December 2017 Newsletter
December 27, 2017
Dear PHRF New England Members,
As we turn the page on 2017, your Executive Committee remains committed to improving communication and transparency. while also engaging our racing community to improve the art and science of handicapping. This is a continuation of a two-yearlong process of improving the PHRFNE operation.
To that end, we’re reaching out to the Fleet Governors and Handicappers to review their fleets and assess the handicaps that seem worthy of a formal review. We also invite our membership to review performance within their fleets and identify opportunities for ratings review.
As an example, the PHRFNE Handicap Committee recently responded to a member’s inquiry to review the handicap of an Alden Challenger 38 yawl Muskrat and ultimately decided to revise the base handicap from 156 to 174. The certificate will show three adjustments to the base handicap reflecting the differences between this particular boat and an Alden Challenger 38 yawl with standard equipment:
- Spinnaker adjustment for a non-standard asymmetrical spinnaker tacked to the bow: +9
- Prop adjustment for a non-standard 3-blade solid prop in aperture: +3
- Recreational adjustment for a limited sail inventory: + 6
The Base of 174 plus the above adjustments will result in the following:
- Race handicap (with spinnaker) of 192.
- Cruising handicap (no spinnaker) of 198.
We thought it important for our membership to understand how the Handicap Committee arrived at its decision:
PHRF handicaps are boat performance handicaps. They are based on the speed potential of the boat, and as much as possible on observation of previous racing experience, when available. Since Muskrat has not been actively raced since 2007, there aren’t any race results for review. Instead, we identified three yawls of similar size, rig and vintage (Hinckley Bermuda 40-1, Rhodes Reliant 41, Alberg 37) and compared hull and rig dimensions and their respective PHRF NE base handicaps. Next, the Handicap Committee (5 people), with input from a seasoned skipper who grew up racing an Alden Challenger 38 yawl, reviewed the data of all four boats tempered by personal on-the-water observations. The Committee concluded that the existing base handicap of 156 was out of line. After many email exchanges in which we discussed the differences in the boats, the Handicap Committee agreed that a base of 174 is a more appropriate number.
We offer this experience as an example of the work that can be done to review and reconsider a member’s rating. While the review and adjustment process will always seek out a fair rating based on the hydrodynamic and aerodynamic performance potential of individual boats, it is not an easy task, and is certainly more difficult when reviewing boats that have minimal reference points for performance.
The ratings of less common yachts are often more prone to question, mostly due to lack of information. However, even high production model ratings should be worthy of review from time to time, even though they may be less likely to be adjusted. We recognize that older production designs may require a dedicated review of base ratings to ensure they are competitive within present day fleets.

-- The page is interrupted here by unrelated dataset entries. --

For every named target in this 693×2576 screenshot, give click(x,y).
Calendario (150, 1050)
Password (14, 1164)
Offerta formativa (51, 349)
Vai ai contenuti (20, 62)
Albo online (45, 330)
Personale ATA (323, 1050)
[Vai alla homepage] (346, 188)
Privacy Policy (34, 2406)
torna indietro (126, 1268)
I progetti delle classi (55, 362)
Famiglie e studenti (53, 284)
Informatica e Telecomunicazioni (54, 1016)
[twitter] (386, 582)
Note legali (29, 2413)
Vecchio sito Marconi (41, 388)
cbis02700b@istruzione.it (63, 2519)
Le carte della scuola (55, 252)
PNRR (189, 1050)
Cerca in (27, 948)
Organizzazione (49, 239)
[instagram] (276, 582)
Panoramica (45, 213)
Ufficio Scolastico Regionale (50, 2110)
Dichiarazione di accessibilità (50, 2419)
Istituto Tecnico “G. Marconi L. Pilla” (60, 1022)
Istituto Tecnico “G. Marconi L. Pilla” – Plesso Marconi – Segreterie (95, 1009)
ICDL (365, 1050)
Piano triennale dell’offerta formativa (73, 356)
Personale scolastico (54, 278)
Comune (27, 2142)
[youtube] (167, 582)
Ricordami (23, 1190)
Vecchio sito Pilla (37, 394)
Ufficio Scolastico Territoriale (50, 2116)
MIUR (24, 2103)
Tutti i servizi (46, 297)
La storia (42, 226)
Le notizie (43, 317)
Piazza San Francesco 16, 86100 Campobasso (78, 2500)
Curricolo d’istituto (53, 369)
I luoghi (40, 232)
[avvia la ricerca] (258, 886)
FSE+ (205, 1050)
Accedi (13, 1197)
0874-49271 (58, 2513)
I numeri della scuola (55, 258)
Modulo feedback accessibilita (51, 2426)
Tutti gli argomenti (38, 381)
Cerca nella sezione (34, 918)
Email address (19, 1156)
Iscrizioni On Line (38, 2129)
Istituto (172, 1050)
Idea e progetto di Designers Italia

When these production-model ratings are called into question by the owner or local handicapper and there exists an abundance of reference points, it may be likely that the actual performance of the individual boat is due to the care of the boat, the condition of the sails, or the crew work, rather than the design. For this reason, while we encourage review of ratings, we also caution that more times than not, the ratings review process may not result in the desired adjustment.
The PHRFNE Executive Committee is commencing a review of ratings for the 2018 season. If you would like to have a boat included in this process, please visit our website here [http://www.phrfne.org/page/handicapping/appeal] to submit an appeal to the Fleet Handicapper from your region. There is no charge for an appeal at PHRFNE. The Fleet Handicapper will supplement the information and act as a conduit between the appeal and the Executive Committee. This process chain is essential.
We’ll keep you updated between now and our Spring meeting.